“All Japanese art is a niche,” says Erik Thomsen, a New York gallery owner and dealer in Japanese art, “but Fukami is a very well-known artist, and he is easy to sell.”
Well known, indeed: Sueharu Fukami, a native of Kyoto, has his works in more museum collections around the world—including the Metropolitan Museum of Art—than any other living ceramist. His abstract porcelain sculptures, treated with a traditional pale bluish-green glaze called seihakuji and often mounted on wooden bases, are instantly recognizable for their dramatic sweep, sharp lines and edges, and luminous formal purity. These giveaways are ironic, as they embody the artist’s own desire to leave the least amount of evidence that his hands ever touched the clay.
Fukami, born in 1947 as the youngest of six children, grew up in an area of Kyoto known for its pottery workshops; his family operated one of nearly 100 small kilns in the area. He studied ceramics in school, and his determination to become a ceramist himself was hardened when, at 20, he won a spot in Nitten (the Japan Fine Arts Exhibition), one of the country’s most famous art competitions.

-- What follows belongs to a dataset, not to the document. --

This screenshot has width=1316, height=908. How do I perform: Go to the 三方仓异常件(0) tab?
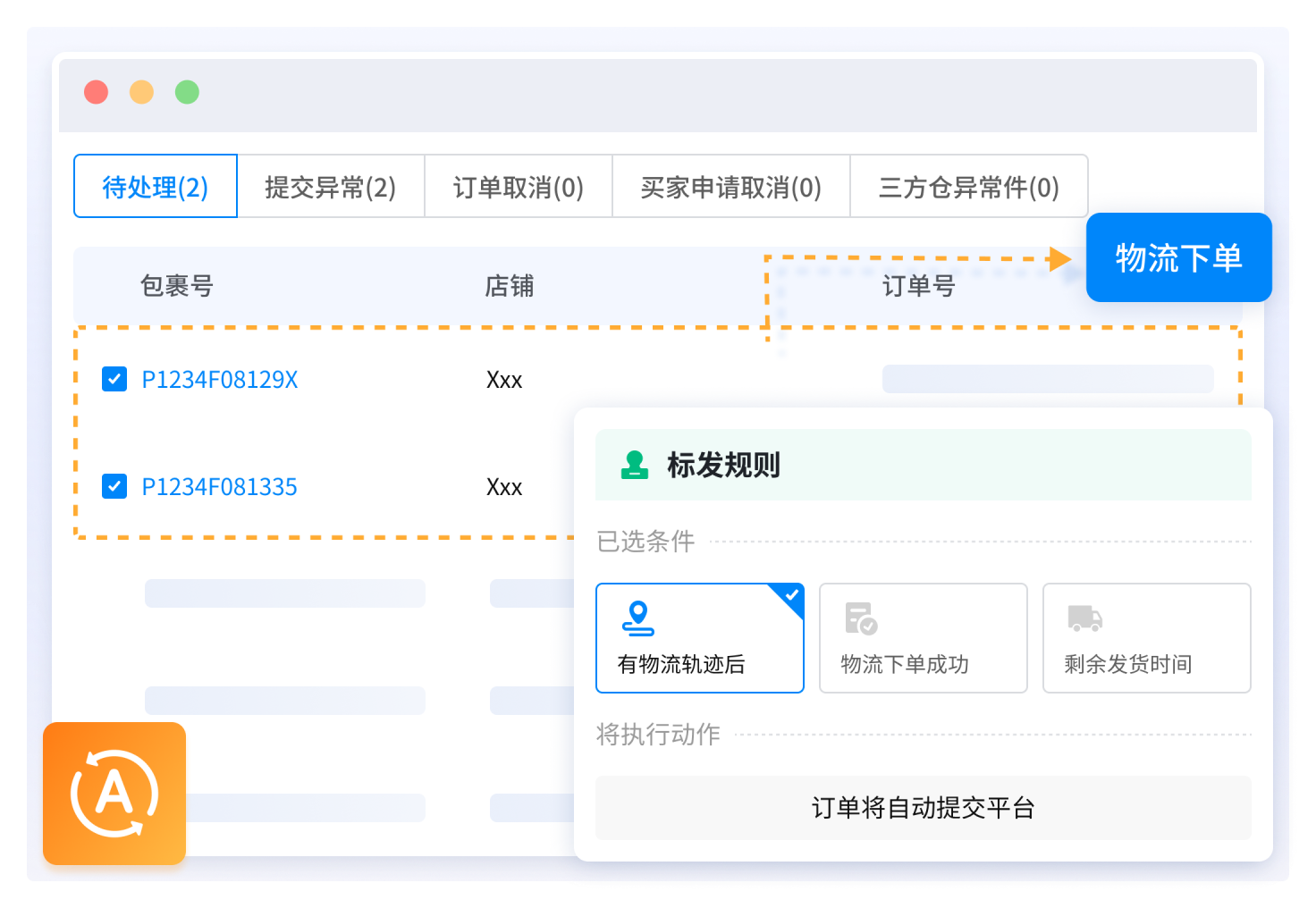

In 1980, inspired by his brother’s use of slip casting for the mass production of household porcelain wares, Fukami began to develop his signature technique of high-pressure slip casting, a complicated method he employs to create the unique shapes of his sculptures. First he makes a mold, from which he creates a plaster cast. He then fills the cast with slip (a liquid mixture of clay and water), using pressurized air to distribute the material evenly throughout the cast. The filled cast is left for about three hours while the plaster absorbs the water from the outer layer of slip. When the remaining liquid is poured off, the plaster cast is left to dry for three hours and then removed. The result is a soft, hollow clay body about a half-inch thick. That body is dried for more than two weeks, and then Fukami carves and sands every edge. Next, the sharpened body is bisque-fired before being airbrushed with seihakuji and fired a final time, for about 24 hours.
Five years after devoting himself to high-pressure slip casting, Fukami experienced his international debut at the Premio Faenza International Competition of Contemporary Ceramic Art in Faenza, Italy, where he won the grand prize. Since that stellar introduction, his stature has continued to increase, resulting in numerous exhibitions, including a significant solo show in Faenza that marked the 20th anniversary of his grand-prize victory.
Fukami’s latest exhibition will take place September 18 to November 21 at Thomsen’s new gallery space on East 74th Street in Manhattan. The show will feature about 30 pieces, some up to 6 feet tall, ranging in price from $2,000 to $70,000. Thomsen has a familial tie to Fukami—his brother is married to Fukami’s niece—but even with that connection, he says, it is difficult to meet the demand for Fukami’s work. The artist’s laborious process and meticulous work mean that pieces take a long time to complete.
It is worth the wait, though, Thomsen says: “His clean lines are a continuation of the Japanese aesthetic in the classic Japanese art, but he is doing something brand-new.”